- Text -
--- START ---
1949 film by Mervyn LeRoy

Any Number Can Play is a 1949 melodrama film starring Clark Gable, Alexis Smith, Wendell Corey and Audrey Totter. Directed by Mervyn LeRoy, it is based on Edward Harris Heth's novel of the same name.

==Plot==
Wealthy casino owner Charley Enley Kyng is advised by his physician Dr. Palmer to slow down after being diagnosed with a serious heart problem. Charley has a wife, Lon, whom he does not see enough, and an estranged teenage son, Paul. He also supports Lon's live-in sister Alice Elcott and her weak and duplicitous husband Robbin, a dealer in the casino. Charley attempts to quit drinking and smoking and vows to spend more time with Lon and Paul.

Robbin cannot pay a $2,000 gambling debt that he owes to a gangster, who sends two goons, Lew "Angie" Debretti and Frank Sistina, to collect. Robbin provides loaded dice to let them win back the gangster's money at craps. A disgruntled couple claim they have lost their entire savings at the casino and seek the return of their money. However, as Charley runs a legal operation, he refuses to budge.

Ashamed of his father's line of work, Paul vents to his mother. Charley tries to take him on a fishing trip in the mountains but Paul refuses. Charley is depressed by the breakdown of his family life but still rejects the wiles of a former girlfriend, Ada, who seeks to rekindle their relationship. Paul is dragged into a brawl at his high-school prom because of his father's business and is arrested. Charley arranges to free him from jail, but Paul will not speak to him, and Paul heads to the casino with his mother.
--- END ---
- Entries supplied -
--- START ---
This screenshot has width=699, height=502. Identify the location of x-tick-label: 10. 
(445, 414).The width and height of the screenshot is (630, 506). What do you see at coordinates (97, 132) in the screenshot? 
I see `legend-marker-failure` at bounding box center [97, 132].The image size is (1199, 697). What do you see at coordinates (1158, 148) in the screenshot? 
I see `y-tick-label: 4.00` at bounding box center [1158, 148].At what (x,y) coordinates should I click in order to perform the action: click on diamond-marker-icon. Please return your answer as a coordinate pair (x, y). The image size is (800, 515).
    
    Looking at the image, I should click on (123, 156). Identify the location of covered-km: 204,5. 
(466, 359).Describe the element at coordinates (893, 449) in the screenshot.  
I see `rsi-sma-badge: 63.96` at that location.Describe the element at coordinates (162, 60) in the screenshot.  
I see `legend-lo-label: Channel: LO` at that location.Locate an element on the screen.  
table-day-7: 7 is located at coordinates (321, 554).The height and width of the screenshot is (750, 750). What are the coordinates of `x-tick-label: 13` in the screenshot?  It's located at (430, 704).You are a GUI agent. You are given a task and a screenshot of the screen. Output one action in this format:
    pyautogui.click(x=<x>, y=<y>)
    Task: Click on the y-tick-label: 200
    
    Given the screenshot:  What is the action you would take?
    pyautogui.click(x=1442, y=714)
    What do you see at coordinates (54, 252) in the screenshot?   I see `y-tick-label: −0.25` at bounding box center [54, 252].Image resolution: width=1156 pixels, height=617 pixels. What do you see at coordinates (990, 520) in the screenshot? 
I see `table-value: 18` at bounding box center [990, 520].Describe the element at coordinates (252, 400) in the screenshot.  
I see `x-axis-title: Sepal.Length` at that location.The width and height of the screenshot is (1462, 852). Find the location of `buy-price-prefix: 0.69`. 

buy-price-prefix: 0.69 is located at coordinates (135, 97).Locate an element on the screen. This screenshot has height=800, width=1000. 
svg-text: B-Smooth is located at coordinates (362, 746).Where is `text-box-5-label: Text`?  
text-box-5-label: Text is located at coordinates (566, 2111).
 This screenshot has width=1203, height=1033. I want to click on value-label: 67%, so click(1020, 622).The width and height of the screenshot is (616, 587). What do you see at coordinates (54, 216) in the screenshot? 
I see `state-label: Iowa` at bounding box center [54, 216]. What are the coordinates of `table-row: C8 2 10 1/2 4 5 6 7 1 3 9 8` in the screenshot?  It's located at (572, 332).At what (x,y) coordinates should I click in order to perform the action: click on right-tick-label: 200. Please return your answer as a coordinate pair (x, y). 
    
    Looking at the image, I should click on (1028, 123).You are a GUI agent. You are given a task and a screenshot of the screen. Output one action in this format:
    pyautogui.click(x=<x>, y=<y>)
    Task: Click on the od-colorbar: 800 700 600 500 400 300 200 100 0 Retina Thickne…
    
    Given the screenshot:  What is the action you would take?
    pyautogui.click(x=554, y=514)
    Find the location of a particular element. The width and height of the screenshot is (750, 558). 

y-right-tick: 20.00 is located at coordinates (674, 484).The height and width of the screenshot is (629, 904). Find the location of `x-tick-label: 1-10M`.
--- END ---
- Prompt 1 -
Answer these from the text about Any Number Can Play:
(a) Who directed the film?
(b) How much is Robbin's gambling debt?
(c) Where does Charley try to take Paul?
- Prompt 2 -
Reproduce the part of the text about Any Number Can Play that begins with the words "Ashamed of his" and stops after "with his mother.".
The records have nothing to do with this.

- Answer box 1 -
(a) Mervyn LeRoy
(b) $2,000
(c) On a fishing trip in the mountains

- Answer box 2 -
Ashamed of his father's line of work, Paul vents to his mother. Charley tries to take him on a fishing trip in the mountains but Paul refuses. Charley is depressed by the breakdown of his family life but still rejects the wiles of a former girlfriend, Ada, who seeks to rekindle their relationship. Paul is dragged into a brawl at his high-school prom because of his father's business and is arrested. Charley arranges to free him from jail, but Paul will not speak to him, and Paul heads to the casino with his mother.